**How to complete this task**
Give back each line of the material that contains the word "Given".

**Listed entries**
━━━━━━━━━━━━━━━━━━━━

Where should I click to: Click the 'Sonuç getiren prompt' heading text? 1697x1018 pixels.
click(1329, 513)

━━━━━━━━━━━━━━━━━━━━

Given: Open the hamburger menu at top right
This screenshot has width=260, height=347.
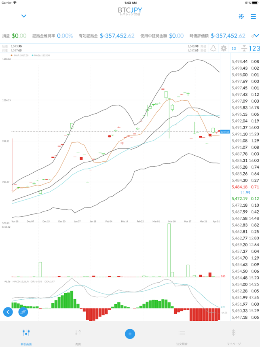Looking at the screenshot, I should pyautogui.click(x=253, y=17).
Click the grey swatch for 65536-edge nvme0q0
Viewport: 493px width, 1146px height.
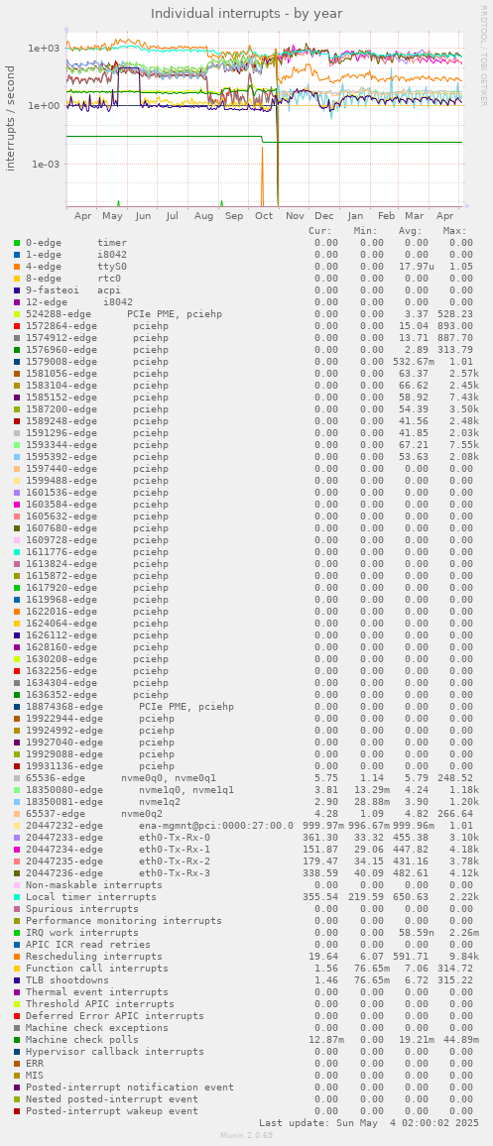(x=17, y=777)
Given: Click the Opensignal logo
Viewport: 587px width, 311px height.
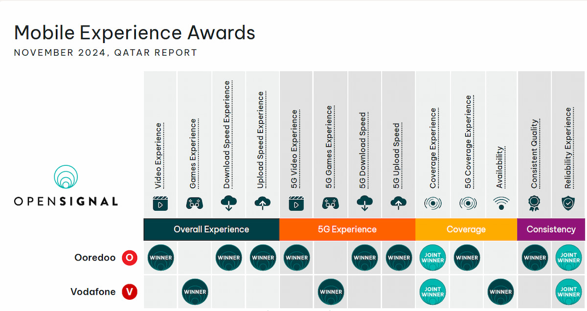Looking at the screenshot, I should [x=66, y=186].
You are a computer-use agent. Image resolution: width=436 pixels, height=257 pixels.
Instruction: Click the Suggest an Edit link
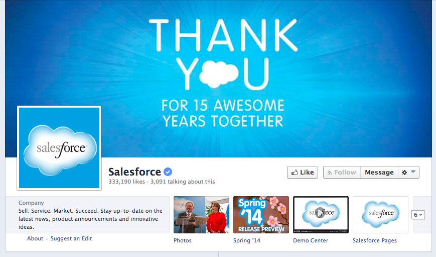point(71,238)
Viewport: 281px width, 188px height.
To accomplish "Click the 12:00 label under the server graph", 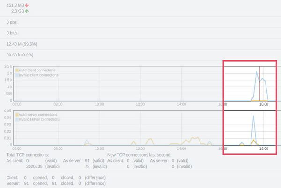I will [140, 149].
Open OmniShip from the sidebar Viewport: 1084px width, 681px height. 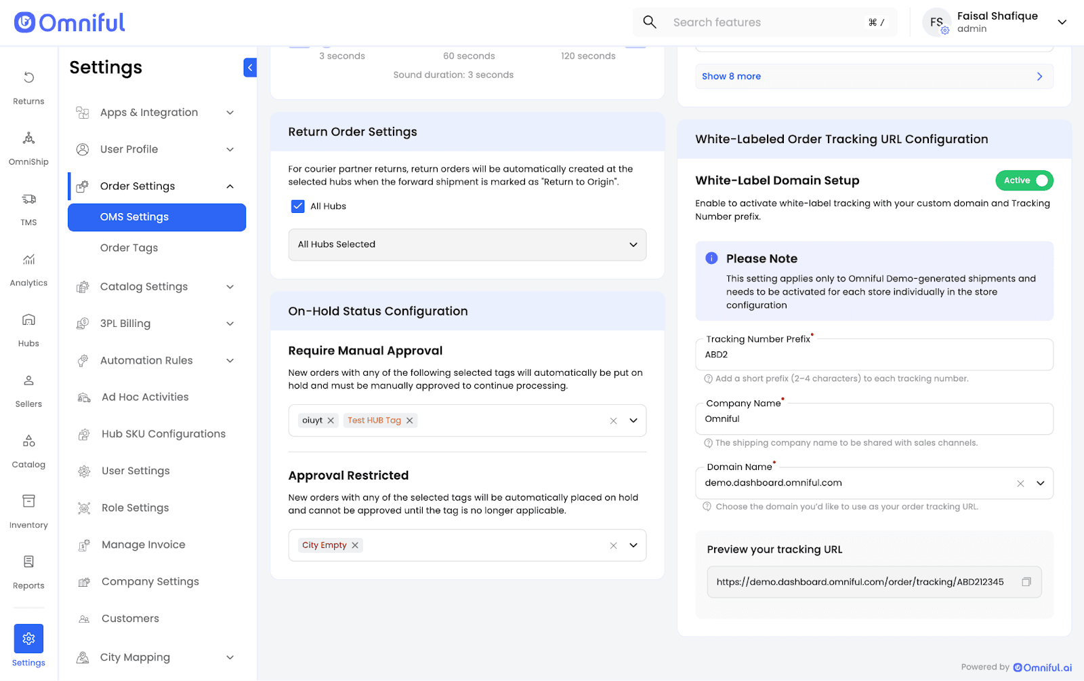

━━━━━━━━━━━━━━━━━━━━

**Task response**
Given: Open the hamburger menu at top right
Given: Click the Opensignal logo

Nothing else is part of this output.